Dans cet entretien accordé à notre reporter, le juriste consultant Saikou Yaya Diallo dénonce le laxisme du parlement guinéen et l’inertie des députés à jouer leur rôle. Pour lui, les 5 années de législature n’ont presque servi à rien.
M. Diallo bonsoir. Quelle lecture faites-vous de la session des lois qui vient d’être ouverte ?
Sakou Yaya Diallo : Mon regard est très mitigé. Cette Assemblée nationale n’est pas outillée en termes de ressources humaines. Nos députés sont assez nuls en matière de lois, de sorte que nous avons des lois bancales. Par exemple quand vous prenez le code électoral avec tous les efforts que nous avons faits, les députés n’ont jamais accepté de coopérer et n’ont pas examiné la loi, et aujourd’hui nous avons des problèmes avec ce code.
Quand vous prenez le budget national, il n’y a aucun contrôle. Par exemple le mobilier de bureau qui est affecté à tous les services de l’Etat est changé chaque année. Une chaise qui est achetée en 2017, a été rachetée en 2018, peut être rachetée en 2019. Nous avons l’impression que nos députés ne contrôlent pas les dépenses de l’Etat.
Depuis que cette Assemblée a été mise en place, elle n’a jamais ouvert une enquête parlementaire. Aujourd’hui, la corruption, le détournement des deniers publics, ce sont plus qu’une réalité chez nous. Les entreprises minières sont venues s’installer et elles ne respectent pas les clauses conventionnelles surtout sur pas l’environnement. Prenez le cas de Boké, vous avez les multiples émeutes qu’on y a enregistrées l’année 2017.
Toutes ces questions font qu’en tant qu’analyste, nous restons un peu dubitatifs par rapport à l’efficacité de cette Assemblée nationale.

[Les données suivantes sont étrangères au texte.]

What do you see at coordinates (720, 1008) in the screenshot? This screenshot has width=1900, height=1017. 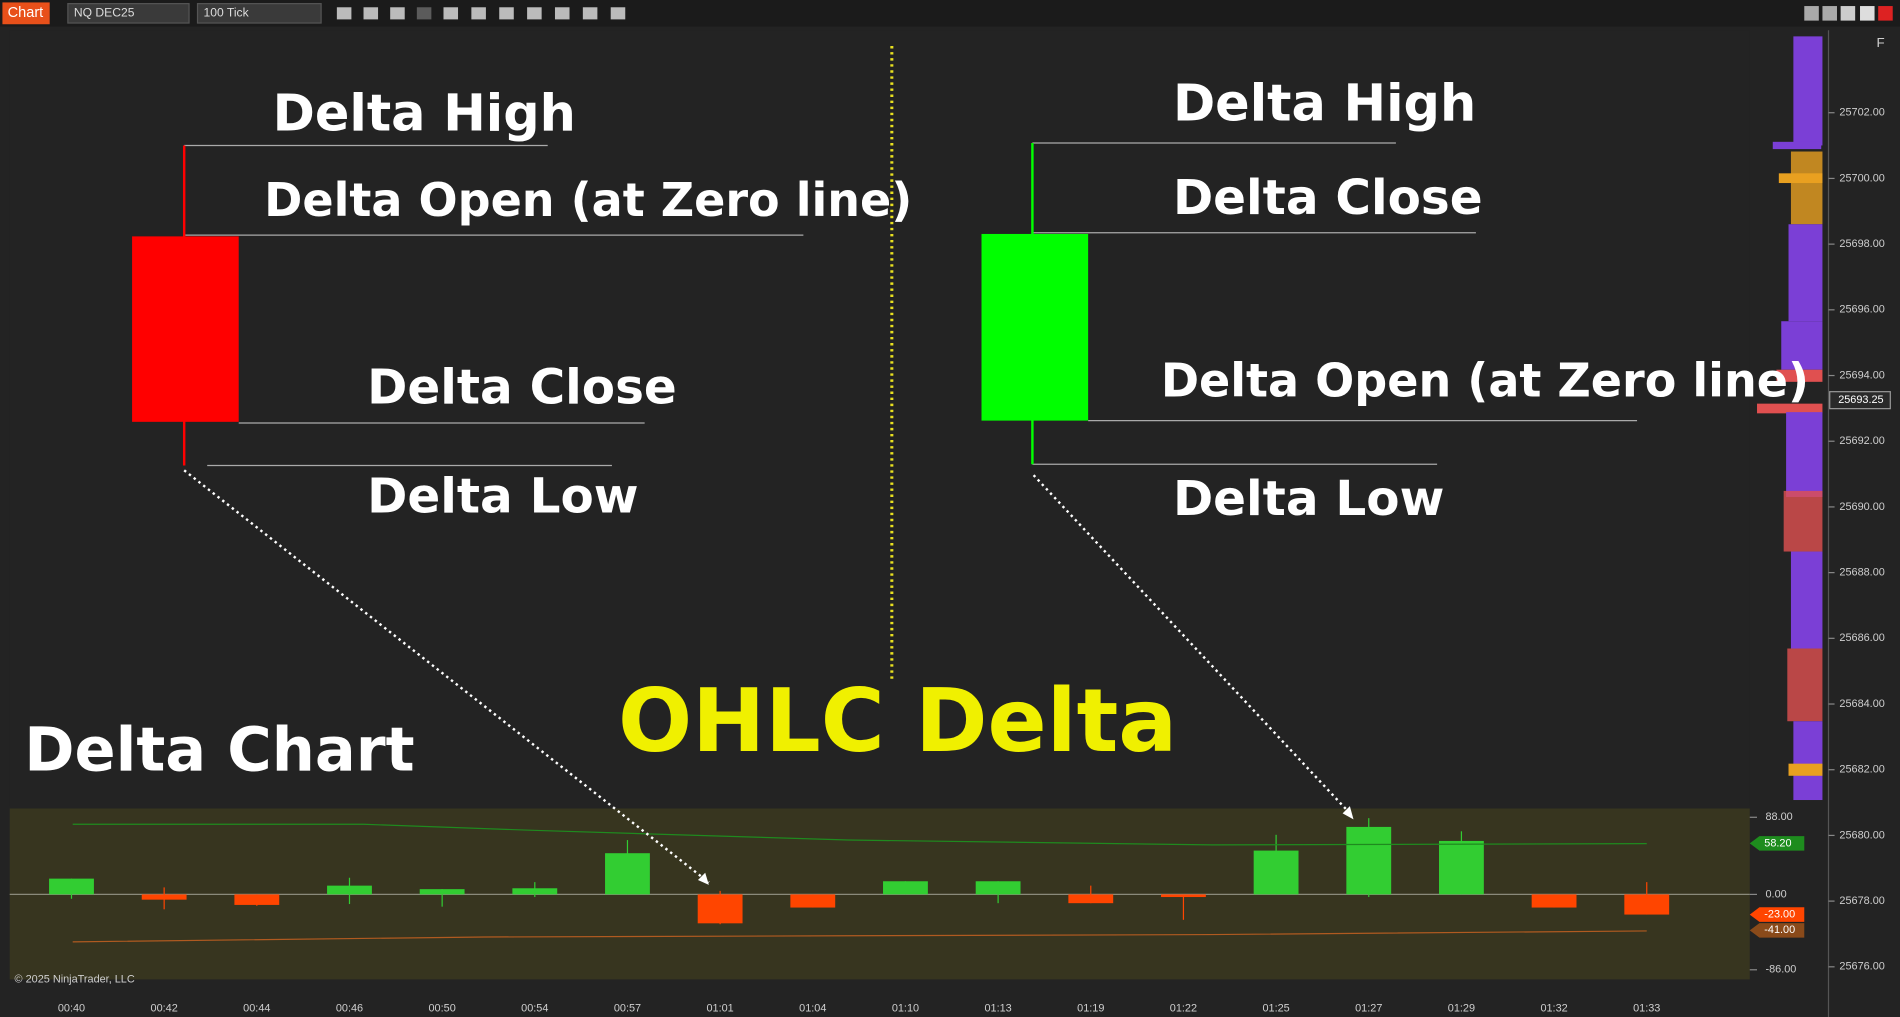 I see `x-tick-label: 01:01` at bounding box center [720, 1008].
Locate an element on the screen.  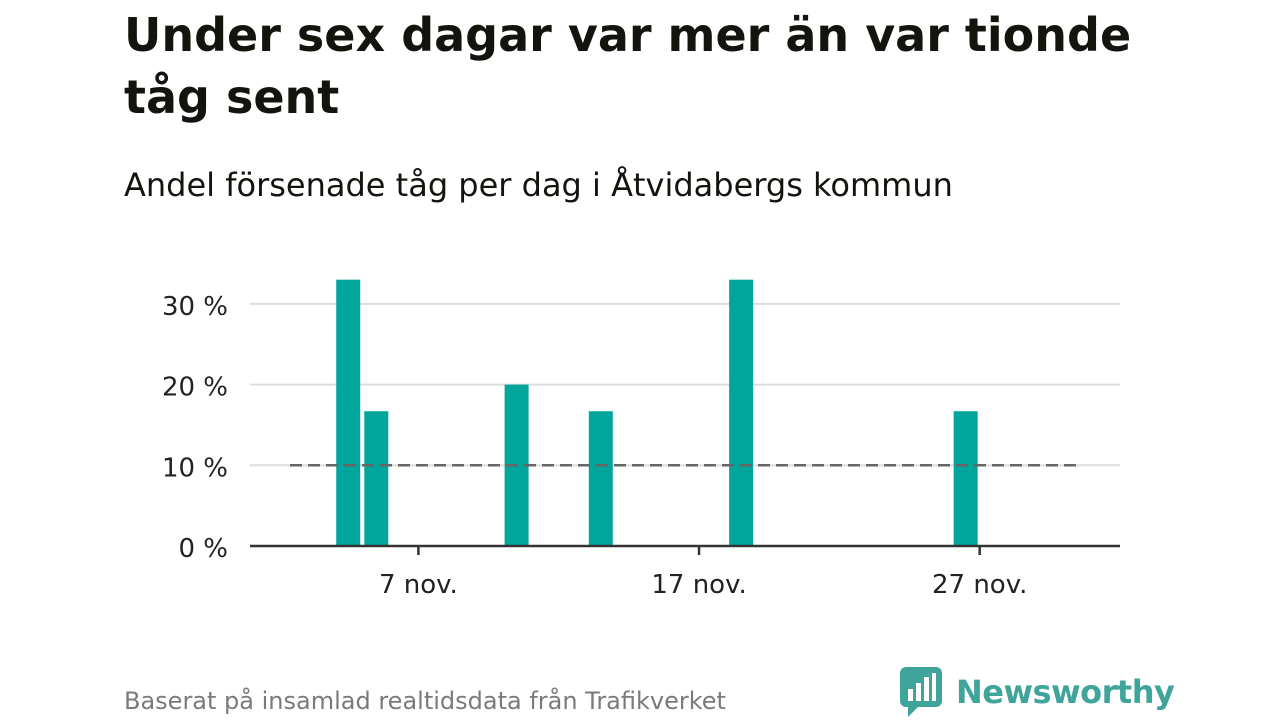
x-tick-label: 17 nov. is located at coordinates (698, 585).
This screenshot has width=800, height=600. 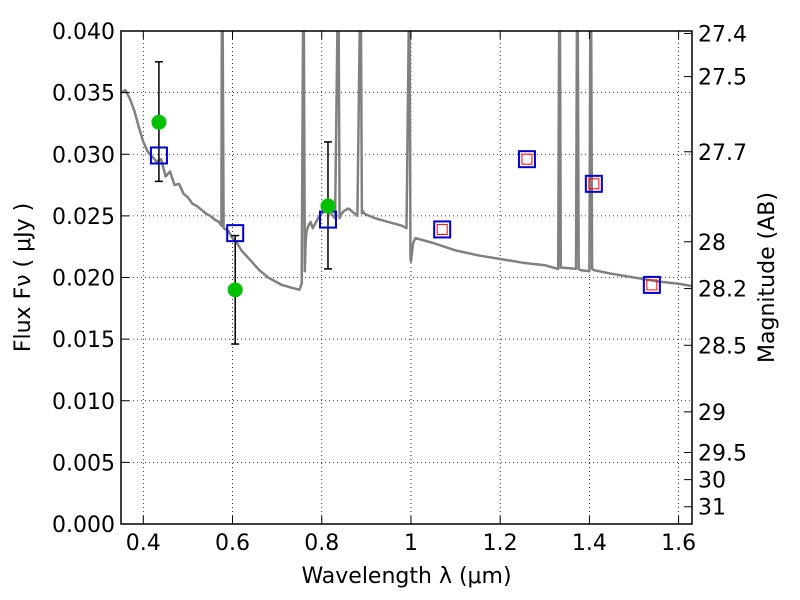 What do you see at coordinates (84, 464) in the screenshot?
I see `y-tick-label: 0.005` at bounding box center [84, 464].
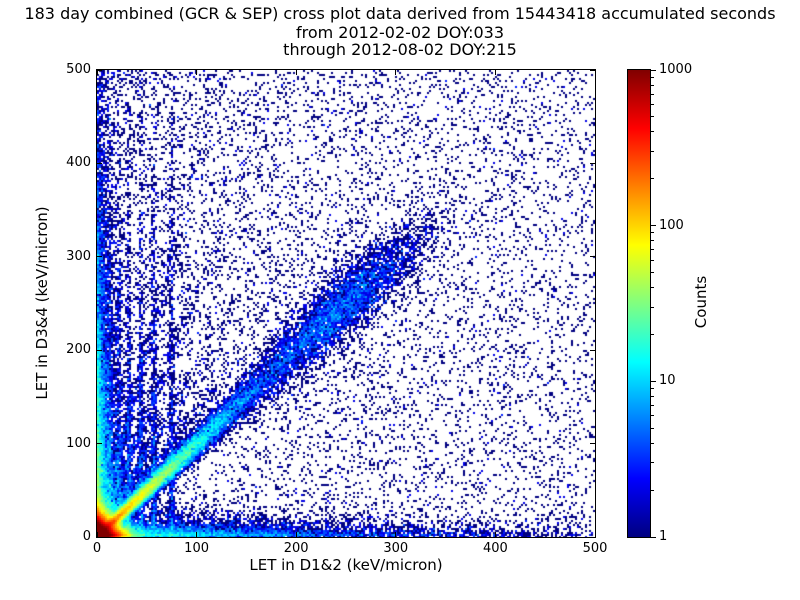  Describe the element at coordinates (595, 548) in the screenshot. I see `x-tick-label: 500` at that location.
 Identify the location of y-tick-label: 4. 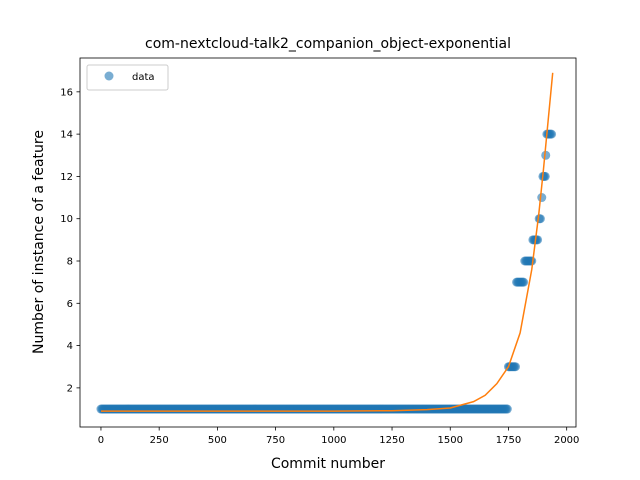
(70, 346).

Pour cette session des lois sur une trentaine de textes proposés, seuls 6 remplissent les conditions de recevabilité selon le président de l’Assemblée nationale. Comment trouvez-vous cela ?
C’est pour dire que nos députés ne travaillent pas. Moi j’ai l’expérience d’aller à la commission des lois. La plupart des députés dès que la session des lois ouvre, ils prennent leur avion et partent en vacance. Il n’y a aucun contrôle, c’est un laisser-aller total. Sinon comment on peut imaginer durant toute une année sur une trentaine de textes de lois, qu’on a pris qu’une dizaine de lois pour 90 jours. C’est-à-dire 3 mois d’emblée, ils ne vont travailler que sur ces lois. Je pense que c’est très dangereux. A notre sens, nous croyons que les députés doivent fournir beaucoup plus d’efforts. Mais vous verrez que dans la plupart de ces textes de lois, également, il n’y a aucune proposition de loi. Les textes ne viennent que du gouvernement et là aussi si vous vérifiez, ce sont des conventions d’argent au détriment du peuple de Guinée. Cela est une inquiétude pour nous.
Nous en appelons à la responsabilité de nos élus parce que nous croyons qu’ils sont payés pour ça. Je tiens à rappeler que chaque député reçoit 600 000 GNF comme prime journalière pendant la session. Ce qui est aberrant dans ça, même si tu n’es pas là, cette prime t’est versée. Alors que normalement cette prime ne devait être versée qu’à celui qui siège à l’Assemblée nationale pendant la session des lois. Voilà combien de fois, il est regrettable de constater que des élus qui ne font pas leur boulot, mangent l’argent du peuple et derrière nous avons rien.
Cette Assemblée termine son mandat cette année. Mais tous les députés ont décidé de ne pas mettre une ligne budgétaire pour les élections législatives.
Justement c’est sa dernière année. Globalement qu’est-ce qu’on peut tirer comme bilan de cette troisième législature ?
C’est un bilan largement négatif en ce sens qu’aucune enquête parlementaire n’a été ouverte malgré tous les scandales que nous avons connus.
Quelle est la loi que l’Assemblée nationale a adopté qui constitue une satisfaction pour la population. Je rappelle que le code électoral, la majorité des députés étaient unanimes par rapport à cette loi que toute la population est en train de dénoncer aujourd’hui. Il vous souviendra que c’est la même Assemblée nationale qui a refusé qu’il y ait une CENI technique.
Toutes ces questions font que nous sommes sincèrement déçus de cette Assemblée nationale. Nous osons espérer que ça sera la dernière législature de tous ces députés qui sont là. Et que d’autres générations viendront les remplacer pour faire le travail de l’Assemblée.